Lettre de Schiller. Sur les caractères du génie de Gœthe et le développement de son esprit
Iéna, 23 août 1794.

On m’a apporté hier l’agréable nouvelle de votre retour à Weimar[1]. Nous avons donc l’espoir de vous revoir bientôt parmi nous ; pour ma part, je le souhaite de tout mon cœur. Mes derniers entretiens avec vous ont mis en mouvement la masse entière de mes idées ; ils ont touché à un sujet qui m’occupe vivement depuis plusieurs années. Sur bien des questions que je n’avais pas complètement éclaircies, la contemplation de votre esprit (je ne puis désigner autrement l’impression générale de vos idées sur moi) a jeté une lumière inattendue. Ce qui me manquait, c’était un objet, un corps pour soutenir mes spéculations ; vous m’avez mis sur sa trace.
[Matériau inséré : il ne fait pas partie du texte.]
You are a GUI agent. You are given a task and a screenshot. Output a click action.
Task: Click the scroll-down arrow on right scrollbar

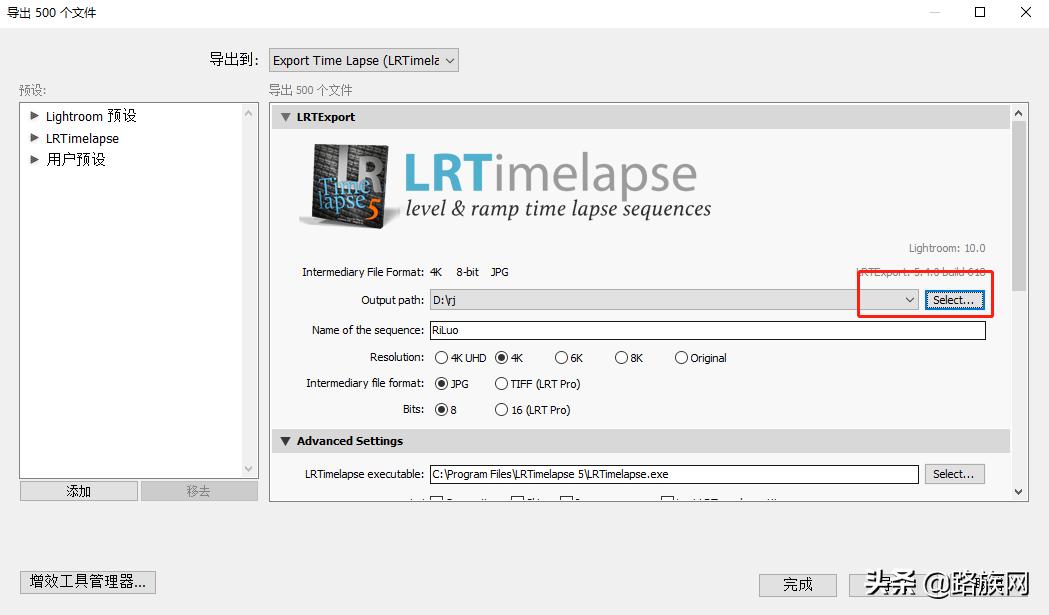pos(1019,490)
Votre regard observateur, qui se repose sur les choses, si tranquille et si clair, vous met à l’abri des écarts auxquels se laissent aller si facilement et la spéculation et l’imagination, cette faculté supérieure, et qui n’obéit qu’à elle-même. Ce que l’analyse cherche péniblement, votre intuition pénétrante le saisit d’un seul coup et bien plus complètement ; et c’est parce qu’elle forme en vous un tout indivisible, que votre richesse vous est cachée ; car il est malheureusement vrai qu’on ne connaît que ce qu’on divise. Aussi des esprits tels que le vôtre savent-ils rarement à quelle profondeur ils ont pénétré, et combien ils ont peu besoin de faire d’emprunts à la philosophie qui ne peut, au contraire, rien apprendre que d’eux. Décomposer ce qui lui est une fois donné, est, en effet, son seul pouvoir ; mais donner un objet à ce travail n’est pas l’affaire de l’analyse ; c’est le propre du génie qui, sous l’influence obscure mais

  1. Il s’agit du voyage que Gœthe venait de faire de Weimar à Iéna, pour conférer avec Schiller sur le nouveau projet de journal, et commencer plus directement avec lui cet échange fécond d’idées et de sentiments qui remplit la correspondance.